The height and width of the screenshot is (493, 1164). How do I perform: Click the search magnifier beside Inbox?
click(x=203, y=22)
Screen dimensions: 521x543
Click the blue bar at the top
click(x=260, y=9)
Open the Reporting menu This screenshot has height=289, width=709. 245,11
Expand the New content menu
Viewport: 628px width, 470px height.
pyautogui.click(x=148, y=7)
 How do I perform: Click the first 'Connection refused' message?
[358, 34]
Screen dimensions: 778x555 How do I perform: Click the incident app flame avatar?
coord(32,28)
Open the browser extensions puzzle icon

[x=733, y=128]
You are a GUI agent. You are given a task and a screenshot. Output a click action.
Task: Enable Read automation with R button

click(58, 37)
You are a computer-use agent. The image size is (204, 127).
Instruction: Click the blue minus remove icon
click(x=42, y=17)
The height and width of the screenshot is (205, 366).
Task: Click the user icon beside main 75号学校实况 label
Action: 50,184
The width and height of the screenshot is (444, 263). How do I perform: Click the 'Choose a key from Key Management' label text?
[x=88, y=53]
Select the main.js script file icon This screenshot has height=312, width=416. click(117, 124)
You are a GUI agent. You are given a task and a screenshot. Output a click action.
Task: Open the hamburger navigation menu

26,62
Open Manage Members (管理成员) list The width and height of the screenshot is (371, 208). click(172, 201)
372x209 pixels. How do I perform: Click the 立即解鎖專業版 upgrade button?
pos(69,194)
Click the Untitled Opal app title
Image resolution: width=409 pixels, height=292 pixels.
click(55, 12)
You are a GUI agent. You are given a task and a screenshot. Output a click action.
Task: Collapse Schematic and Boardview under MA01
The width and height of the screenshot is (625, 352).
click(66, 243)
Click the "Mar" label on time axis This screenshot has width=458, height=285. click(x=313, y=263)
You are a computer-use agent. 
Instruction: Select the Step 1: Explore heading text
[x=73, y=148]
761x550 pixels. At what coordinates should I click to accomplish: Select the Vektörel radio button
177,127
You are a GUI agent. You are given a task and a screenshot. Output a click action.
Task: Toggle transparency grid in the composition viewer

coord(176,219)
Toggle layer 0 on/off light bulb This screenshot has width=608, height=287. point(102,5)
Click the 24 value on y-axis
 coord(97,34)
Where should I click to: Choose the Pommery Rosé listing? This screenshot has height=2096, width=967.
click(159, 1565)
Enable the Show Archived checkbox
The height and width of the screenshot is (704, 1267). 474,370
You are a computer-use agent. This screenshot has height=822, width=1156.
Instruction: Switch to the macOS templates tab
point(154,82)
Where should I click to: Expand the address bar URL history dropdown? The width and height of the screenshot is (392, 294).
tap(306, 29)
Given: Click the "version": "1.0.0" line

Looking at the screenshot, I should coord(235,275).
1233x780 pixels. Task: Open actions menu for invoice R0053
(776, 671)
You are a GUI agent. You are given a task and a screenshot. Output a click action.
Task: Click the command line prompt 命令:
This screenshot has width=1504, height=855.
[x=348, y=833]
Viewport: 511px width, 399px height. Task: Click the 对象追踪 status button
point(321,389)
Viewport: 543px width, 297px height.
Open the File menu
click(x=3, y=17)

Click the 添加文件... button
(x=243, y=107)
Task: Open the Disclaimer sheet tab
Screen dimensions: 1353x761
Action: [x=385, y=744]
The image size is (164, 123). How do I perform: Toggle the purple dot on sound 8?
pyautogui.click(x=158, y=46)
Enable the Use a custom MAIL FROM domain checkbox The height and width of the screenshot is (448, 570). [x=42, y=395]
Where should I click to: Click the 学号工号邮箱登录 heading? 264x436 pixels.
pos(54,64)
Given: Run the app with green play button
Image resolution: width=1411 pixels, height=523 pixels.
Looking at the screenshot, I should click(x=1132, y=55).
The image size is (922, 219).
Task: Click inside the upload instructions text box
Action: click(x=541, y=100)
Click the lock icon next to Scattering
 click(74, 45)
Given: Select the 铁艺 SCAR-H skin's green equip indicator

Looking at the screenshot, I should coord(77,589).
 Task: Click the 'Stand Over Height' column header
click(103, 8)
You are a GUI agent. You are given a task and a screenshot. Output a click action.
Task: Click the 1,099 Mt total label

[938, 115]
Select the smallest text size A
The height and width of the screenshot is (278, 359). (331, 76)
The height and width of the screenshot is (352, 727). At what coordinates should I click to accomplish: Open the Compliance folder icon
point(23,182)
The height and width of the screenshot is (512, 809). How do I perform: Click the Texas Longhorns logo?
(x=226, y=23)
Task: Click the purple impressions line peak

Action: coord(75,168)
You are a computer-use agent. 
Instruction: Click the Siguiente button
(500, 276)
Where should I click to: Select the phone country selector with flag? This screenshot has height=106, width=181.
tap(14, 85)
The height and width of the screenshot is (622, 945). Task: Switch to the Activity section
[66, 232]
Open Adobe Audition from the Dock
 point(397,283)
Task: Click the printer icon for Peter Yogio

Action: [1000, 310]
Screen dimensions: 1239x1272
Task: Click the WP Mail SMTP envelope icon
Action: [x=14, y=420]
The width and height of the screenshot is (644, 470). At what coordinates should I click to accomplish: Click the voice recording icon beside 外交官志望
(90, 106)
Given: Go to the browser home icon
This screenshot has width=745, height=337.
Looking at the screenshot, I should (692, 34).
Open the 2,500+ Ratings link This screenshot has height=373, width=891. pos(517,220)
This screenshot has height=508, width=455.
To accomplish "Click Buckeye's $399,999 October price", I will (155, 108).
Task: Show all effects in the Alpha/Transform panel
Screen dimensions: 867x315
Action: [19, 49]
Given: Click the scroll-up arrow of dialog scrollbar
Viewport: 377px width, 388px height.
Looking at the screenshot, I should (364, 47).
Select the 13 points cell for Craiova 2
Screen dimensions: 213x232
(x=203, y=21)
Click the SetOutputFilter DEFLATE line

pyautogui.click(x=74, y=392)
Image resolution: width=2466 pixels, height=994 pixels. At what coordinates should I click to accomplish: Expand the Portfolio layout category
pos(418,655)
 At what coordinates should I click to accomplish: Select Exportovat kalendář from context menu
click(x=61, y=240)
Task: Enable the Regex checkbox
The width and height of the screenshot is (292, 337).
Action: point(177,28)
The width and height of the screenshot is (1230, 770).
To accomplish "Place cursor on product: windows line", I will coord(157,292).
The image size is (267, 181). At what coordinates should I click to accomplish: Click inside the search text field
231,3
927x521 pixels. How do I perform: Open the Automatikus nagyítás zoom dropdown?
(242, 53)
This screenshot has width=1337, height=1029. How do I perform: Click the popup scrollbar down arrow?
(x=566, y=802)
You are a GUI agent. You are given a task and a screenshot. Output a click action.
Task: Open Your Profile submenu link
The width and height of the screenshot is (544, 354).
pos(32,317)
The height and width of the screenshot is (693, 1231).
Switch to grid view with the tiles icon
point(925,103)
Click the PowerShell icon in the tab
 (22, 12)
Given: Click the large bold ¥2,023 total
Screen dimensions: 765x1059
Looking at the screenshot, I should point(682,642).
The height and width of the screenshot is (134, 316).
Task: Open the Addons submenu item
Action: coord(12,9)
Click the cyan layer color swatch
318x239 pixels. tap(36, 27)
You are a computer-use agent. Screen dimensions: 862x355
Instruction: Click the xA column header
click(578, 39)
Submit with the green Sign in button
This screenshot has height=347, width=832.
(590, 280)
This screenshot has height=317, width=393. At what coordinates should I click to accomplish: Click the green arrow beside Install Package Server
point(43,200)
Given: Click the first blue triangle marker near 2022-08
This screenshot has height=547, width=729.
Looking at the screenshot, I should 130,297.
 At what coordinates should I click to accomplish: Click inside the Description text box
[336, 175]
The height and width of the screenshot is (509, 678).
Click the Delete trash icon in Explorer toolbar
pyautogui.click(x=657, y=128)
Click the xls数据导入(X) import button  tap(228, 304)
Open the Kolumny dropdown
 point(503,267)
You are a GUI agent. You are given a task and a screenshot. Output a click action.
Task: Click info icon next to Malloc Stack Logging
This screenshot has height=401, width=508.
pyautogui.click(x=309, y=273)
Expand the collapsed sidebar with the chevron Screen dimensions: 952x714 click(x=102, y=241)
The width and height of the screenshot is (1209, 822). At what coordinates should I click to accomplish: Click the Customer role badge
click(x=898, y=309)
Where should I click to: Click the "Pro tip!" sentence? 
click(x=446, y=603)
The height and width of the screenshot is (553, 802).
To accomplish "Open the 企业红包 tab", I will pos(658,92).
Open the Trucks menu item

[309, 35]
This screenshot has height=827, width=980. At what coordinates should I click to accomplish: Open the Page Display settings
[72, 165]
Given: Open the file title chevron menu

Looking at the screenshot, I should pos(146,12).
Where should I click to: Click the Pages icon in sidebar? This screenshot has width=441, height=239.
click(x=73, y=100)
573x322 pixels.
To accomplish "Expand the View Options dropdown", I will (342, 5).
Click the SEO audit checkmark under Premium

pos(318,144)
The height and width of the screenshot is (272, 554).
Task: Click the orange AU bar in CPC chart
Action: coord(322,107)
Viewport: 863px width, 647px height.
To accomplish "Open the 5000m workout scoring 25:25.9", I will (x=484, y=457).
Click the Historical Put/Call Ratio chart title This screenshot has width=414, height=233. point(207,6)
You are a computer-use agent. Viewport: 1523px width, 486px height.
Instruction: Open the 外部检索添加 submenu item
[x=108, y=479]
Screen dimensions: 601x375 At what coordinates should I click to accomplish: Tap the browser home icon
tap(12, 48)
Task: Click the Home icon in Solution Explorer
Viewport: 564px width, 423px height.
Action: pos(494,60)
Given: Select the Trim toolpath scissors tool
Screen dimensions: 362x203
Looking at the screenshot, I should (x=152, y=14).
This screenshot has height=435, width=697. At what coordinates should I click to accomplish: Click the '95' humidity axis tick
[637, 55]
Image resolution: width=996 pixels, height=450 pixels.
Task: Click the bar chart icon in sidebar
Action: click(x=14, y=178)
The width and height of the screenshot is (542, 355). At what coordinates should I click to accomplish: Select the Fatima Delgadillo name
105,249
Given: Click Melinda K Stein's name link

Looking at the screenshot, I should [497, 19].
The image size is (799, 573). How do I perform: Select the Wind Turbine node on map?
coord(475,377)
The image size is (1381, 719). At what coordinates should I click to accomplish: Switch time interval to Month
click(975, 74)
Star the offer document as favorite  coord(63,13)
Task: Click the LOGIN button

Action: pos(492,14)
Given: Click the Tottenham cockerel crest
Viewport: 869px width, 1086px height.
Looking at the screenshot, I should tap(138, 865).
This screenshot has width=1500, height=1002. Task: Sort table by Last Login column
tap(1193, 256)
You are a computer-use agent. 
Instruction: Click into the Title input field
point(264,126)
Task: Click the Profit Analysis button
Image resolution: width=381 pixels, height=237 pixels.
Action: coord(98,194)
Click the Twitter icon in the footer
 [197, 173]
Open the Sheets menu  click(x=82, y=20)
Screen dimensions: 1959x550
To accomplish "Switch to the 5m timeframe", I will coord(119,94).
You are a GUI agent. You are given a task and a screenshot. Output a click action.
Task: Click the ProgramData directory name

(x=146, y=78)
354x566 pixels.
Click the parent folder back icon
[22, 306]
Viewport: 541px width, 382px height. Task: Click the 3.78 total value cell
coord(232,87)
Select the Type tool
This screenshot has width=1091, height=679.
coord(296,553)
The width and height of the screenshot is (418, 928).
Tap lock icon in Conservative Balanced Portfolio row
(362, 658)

■ ■ ■ ■ ■

#### WORK TO BE COMPLETED:
Find each line in the listing above that contains "will", and copy that line.

#### ANSWER TO THIS TASK:
To accomplish "Click Buckeye's $399,999 October price", I will (155, 108).
To accomplish "Place cursor on product: windows line", I will coord(157,292).
To accomplish "Open the 企业红包 tab", I will pos(658,92).
To accomplish "Expand the View Options dropdown", I will (342, 5).
To accomplish "Open the 5000m workout scoring 25:25.9", I will (x=484, y=457).
To accomplish "Switch to the 5m timeframe", I will coord(119,94).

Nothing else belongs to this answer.